Bigger Is Always Better With Cyfe

While Cyfe does make it easy to use via a mobile device and even via my executive notebook with its limited 12.1” screen, I bet you Cyfe enjoys stretching out its legs a little bit more.  I am considering getting my next ThinkPad a dock and getting a high-end sweet 4K external monitor to make my computing experience much more brilliant and to give my Cyfe install a place to live all the time. So it’s always up there and so I can look at my top 20 favorite apps at any one time – all for $23,832 less annually than Mike’ Terminal. Yes, $14/month paid annually or $19/month, month-by-month.

And, even better, it’s free for up to five widgets. So, if you just want to track 5 things at once, you can run Cyfe for free forever, just like I am doing. Heck, I even need to add one more. But, with only 5 widgets, it won’t become the focus of my work day. In order to make it really work for me, I’ll need to upgrade. But, with 5 widgets, you can try all of them, one at a time, until you find the ones you really need and the ones that just don’t do it for you. And then you can use it until you hit your limit and then you can step boldly into Premium.

In Conclusion

I am sure If you give Cyfe its due time and attention you’ll realize that it offers you a valuable insight into what’s going on right now on your websites, in your business, on the mediasphere, with your competitors, in the news, with the weather, and even really geeky things like how your sites are performing, what’s going on on your calendar, in your inbox, and with the holy trinity of Twitter, LinkedIn, and Facebook (sorry Google+).

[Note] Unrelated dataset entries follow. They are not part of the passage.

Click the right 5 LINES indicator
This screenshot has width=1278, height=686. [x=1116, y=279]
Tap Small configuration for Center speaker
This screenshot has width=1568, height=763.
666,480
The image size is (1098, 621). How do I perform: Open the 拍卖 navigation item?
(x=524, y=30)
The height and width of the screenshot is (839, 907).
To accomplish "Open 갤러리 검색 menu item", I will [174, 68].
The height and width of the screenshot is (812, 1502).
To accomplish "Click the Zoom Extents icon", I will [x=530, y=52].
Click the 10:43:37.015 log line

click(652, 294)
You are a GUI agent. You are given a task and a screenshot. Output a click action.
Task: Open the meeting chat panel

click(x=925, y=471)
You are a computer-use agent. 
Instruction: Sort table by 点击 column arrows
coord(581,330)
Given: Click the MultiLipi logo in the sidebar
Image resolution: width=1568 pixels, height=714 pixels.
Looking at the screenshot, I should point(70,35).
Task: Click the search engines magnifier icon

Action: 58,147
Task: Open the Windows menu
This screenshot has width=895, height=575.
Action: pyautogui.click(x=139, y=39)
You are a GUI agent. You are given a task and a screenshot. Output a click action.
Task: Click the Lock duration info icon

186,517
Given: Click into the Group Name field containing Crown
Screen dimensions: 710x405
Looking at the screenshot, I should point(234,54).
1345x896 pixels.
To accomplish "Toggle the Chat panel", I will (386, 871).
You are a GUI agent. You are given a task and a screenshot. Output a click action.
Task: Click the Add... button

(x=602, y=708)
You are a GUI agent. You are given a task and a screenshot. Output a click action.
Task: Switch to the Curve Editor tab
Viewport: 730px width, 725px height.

If you’re like me, I’ll go for weeks or months not checking in with my Google Webmaster account or what’s going on in Google Analytics. I almost never check in on what’s going on with my servers or how different properties are performing in Google or in general. I don’t spend enough time on Salesforce or on QuickBooks, and I am hoping above all hope that aggregating all of my services into a single dashboard is going to solve a lot of my blind spots when it comes to being the president and CEO of what’s currently a very small boutique agency. Cyfe might be able to help me keep all my balls in the air by keeping them all in one place. Let me know your experiences in the comments.